[PROBLEM DETAILS]
Write out every line of the data below exactly as given.

*** Begin section ***

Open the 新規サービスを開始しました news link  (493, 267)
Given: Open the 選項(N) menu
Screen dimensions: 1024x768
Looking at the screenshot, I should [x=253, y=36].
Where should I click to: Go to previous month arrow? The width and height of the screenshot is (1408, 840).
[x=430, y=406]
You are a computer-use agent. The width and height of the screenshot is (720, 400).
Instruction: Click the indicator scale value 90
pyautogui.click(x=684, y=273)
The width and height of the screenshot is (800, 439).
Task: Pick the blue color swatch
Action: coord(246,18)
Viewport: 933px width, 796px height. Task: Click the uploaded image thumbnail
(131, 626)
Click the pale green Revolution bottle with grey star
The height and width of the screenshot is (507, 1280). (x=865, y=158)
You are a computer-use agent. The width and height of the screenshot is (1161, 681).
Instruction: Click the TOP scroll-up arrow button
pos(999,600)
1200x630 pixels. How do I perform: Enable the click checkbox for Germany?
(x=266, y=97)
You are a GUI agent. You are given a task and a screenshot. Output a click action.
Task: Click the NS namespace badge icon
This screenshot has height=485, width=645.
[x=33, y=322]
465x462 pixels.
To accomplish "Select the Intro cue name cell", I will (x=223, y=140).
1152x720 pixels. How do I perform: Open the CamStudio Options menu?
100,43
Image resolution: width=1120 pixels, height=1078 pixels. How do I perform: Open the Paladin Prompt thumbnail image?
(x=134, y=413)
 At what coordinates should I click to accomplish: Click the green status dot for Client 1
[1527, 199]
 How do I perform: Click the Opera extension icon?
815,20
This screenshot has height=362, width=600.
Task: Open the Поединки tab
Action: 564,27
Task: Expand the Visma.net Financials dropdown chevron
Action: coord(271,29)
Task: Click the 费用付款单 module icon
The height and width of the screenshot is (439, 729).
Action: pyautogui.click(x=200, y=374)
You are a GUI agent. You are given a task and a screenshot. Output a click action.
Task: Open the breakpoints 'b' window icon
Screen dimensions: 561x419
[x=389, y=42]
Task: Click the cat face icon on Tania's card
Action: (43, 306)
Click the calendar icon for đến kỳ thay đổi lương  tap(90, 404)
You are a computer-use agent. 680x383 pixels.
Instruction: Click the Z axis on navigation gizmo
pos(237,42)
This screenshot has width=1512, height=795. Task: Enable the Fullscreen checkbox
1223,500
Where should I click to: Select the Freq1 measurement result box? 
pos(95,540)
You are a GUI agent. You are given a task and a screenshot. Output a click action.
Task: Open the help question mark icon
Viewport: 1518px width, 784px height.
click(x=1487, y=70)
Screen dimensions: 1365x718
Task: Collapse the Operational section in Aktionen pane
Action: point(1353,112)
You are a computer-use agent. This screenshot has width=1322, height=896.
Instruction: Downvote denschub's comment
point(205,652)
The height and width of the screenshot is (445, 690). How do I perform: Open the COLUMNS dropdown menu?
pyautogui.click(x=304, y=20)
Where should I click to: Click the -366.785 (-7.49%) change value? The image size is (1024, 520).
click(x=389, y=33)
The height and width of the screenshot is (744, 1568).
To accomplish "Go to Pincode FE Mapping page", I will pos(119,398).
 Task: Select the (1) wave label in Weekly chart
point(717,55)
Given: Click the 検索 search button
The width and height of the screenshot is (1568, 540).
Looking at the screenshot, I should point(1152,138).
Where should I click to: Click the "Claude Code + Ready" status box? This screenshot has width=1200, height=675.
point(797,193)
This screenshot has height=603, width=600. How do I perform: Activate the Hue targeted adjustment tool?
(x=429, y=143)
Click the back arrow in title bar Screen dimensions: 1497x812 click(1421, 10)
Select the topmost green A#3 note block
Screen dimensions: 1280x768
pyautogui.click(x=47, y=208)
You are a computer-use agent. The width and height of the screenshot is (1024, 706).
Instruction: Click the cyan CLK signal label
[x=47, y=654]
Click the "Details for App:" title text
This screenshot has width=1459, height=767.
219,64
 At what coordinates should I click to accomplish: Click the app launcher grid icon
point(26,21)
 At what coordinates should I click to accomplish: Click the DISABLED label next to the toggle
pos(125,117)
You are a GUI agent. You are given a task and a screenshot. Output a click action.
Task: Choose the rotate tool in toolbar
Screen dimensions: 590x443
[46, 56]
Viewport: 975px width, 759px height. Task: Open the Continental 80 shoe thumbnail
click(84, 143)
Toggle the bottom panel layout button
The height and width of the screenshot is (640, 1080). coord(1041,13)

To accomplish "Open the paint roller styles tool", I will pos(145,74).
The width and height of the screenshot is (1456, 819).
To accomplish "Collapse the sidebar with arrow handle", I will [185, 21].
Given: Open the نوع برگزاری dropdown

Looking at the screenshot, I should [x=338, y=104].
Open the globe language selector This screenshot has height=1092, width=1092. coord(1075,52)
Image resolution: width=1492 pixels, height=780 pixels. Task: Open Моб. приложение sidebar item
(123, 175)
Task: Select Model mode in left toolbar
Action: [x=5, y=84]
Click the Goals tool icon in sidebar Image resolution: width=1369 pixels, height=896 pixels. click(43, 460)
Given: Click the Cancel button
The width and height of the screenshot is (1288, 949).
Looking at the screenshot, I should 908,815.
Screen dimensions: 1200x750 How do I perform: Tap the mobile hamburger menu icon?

*** End section ***

[ANSWER FOR THIS EXERCISE]
Open the 新規サービスを開始しました news link  (493, 267)
Given: Open the 選項(N) menu
Screen dimensions: 1024x768
Looking at the screenshot, I should [x=253, y=36].
Where should I click to: Go to previous month arrow? The width and height of the screenshot is (1408, 840).
[x=430, y=406]
You are a computer-use agent. The width and height of the screenshot is (720, 400).
Instruction: Click the indicator scale value 90
pyautogui.click(x=684, y=273)
The width and height of the screenshot is (800, 439).
Task: Pick the blue color swatch
Action: coord(246,18)
Viewport: 933px width, 796px height. Task: Click the uploaded image thumbnail
(131, 626)
Click the pale green Revolution bottle with grey star
The height and width of the screenshot is (507, 1280). (x=865, y=158)
You are a computer-use agent. The width and height of the screenshot is (1161, 681).
Instruction: Click the TOP scroll-up arrow button
pos(999,600)
1200x630 pixels. How do I perform: Enable the click checkbox for Germany?
(x=266, y=97)
You are a GUI agent. You are given a task and a screenshot. Output a click action.
Task: Click the NS namespace badge icon
This screenshot has height=485, width=645.
[x=33, y=322]
465x462 pixels.
To accomplish "Select the Intro cue name cell", I will (x=223, y=140).
1152x720 pixels. How do I perform: Open the CamStudio Options menu?
100,43
Image resolution: width=1120 pixels, height=1078 pixels. How do I perform: Open the Paladin Prompt thumbnail image?
(x=134, y=413)
 At what coordinates should I click to accomplish: Click the green status dot for Client 1
[1527, 199]
 How do I perform: Click the Opera extension icon?
815,20
This screenshot has height=362, width=600.
Task: Open the Поединки tab
Action: 564,27
Task: Expand the Visma.net Financials dropdown chevron
Action: coord(271,29)
Task: Click the 费用付款单 module icon
The height and width of the screenshot is (439, 729).
Action: pyautogui.click(x=200, y=374)
You are a GUI agent. You are given a task and a screenshot. Output a click action.
Task: Open the breakpoints 'b' window icon
Screen dimensions: 561x419
[x=389, y=42]
Task: Click the cat face icon on Tania's card
Action: (43, 306)
Click the calendar icon for đến kỳ thay đổi lương  tap(90, 404)
You are a computer-use agent. 680x383 pixels.
Instruction: Click the Z axis on navigation gizmo
pos(237,42)
This screenshot has width=1512, height=795. Task: Enable the Fullscreen checkbox
1223,500
Where should I click to: Select the Freq1 measurement result box? 
pos(95,540)
You are a GUI agent. You are given a task and a screenshot. Output a click action.
Task: Open the help question mark icon
Viewport: 1518px width, 784px height.
click(x=1487, y=70)
Screen dimensions: 1365x718
Task: Collapse the Operational section in Aktionen pane
Action: point(1353,112)
You are a computer-use agent. This screenshot has width=1322, height=896.
Instruction: Downvote denschub's comment
point(205,652)
The height and width of the screenshot is (445, 690). How do I perform: Open the COLUMNS dropdown menu?
pyautogui.click(x=304, y=20)
Where should I click to: Click the -366.785 (-7.49%) change value? The image size is (1024, 520).
click(x=389, y=33)
The height and width of the screenshot is (744, 1568).
To accomplish "Go to Pincode FE Mapping page", I will pos(119,398).
 Task: Select the (1) wave label in Weekly chart
point(717,55)
Given: Click the 検索 search button
The width and height of the screenshot is (1568, 540).
Looking at the screenshot, I should point(1152,138).
Where should I click to: Click the "Claude Code + Ready" status box? This screenshot has width=1200, height=675.
point(797,193)
This screenshot has height=603, width=600. How do I perform: Activate the Hue targeted adjustment tool?
(x=429, y=143)
Click the back arrow in title bar Screen dimensions: 1497x812 click(1421, 10)
Select the topmost green A#3 note block
Screen dimensions: 1280x768
pyautogui.click(x=47, y=208)
You are a computer-use agent. The width and height of the screenshot is (1024, 706).
Instruction: Click the cyan CLK signal label
[x=47, y=654]
Click the "Details for App:" title text
This screenshot has width=1459, height=767.
219,64
 At what coordinates should I click to accomplish: Click the app launcher grid icon
point(26,21)
 At what coordinates should I click to accomplish: Click the DISABLED label next to the toggle
pos(125,117)
You are a GUI agent. You are given a task and a screenshot. Output a click action.
Task: Choose the rotate tool in toolbar
Screen dimensions: 590x443
[46, 56]
Viewport: 975px width, 759px height. Task: Open the Continental 80 shoe thumbnail
click(84, 143)
Toggle the bottom panel layout button
The height and width of the screenshot is (640, 1080). coord(1041,13)

To accomplish "Open the paint roller styles tool", I will pos(145,74).
The width and height of the screenshot is (1456, 819).
To accomplish "Collapse the sidebar with arrow handle", I will [185, 21].
Given: Open the نوع برگزاری dropdown

Looking at the screenshot, I should [x=338, y=104].
Open the globe language selector This screenshot has height=1092, width=1092. coord(1075,52)
Image resolution: width=1492 pixels, height=780 pixels. Task: Open Моб. приложение sidebar item
(123, 175)
Task: Select Model mode in left toolbar
Action: [x=5, y=84]
Click the Goals tool icon in sidebar Image resolution: width=1369 pixels, height=896 pixels. click(43, 460)
Given: Click the Cancel button
The width and height of the screenshot is (1288, 949).
Looking at the screenshot, I should 908,815.
Screen dimensions: 1200x750 How do I perform: Tap the mobile hamburger menu icon?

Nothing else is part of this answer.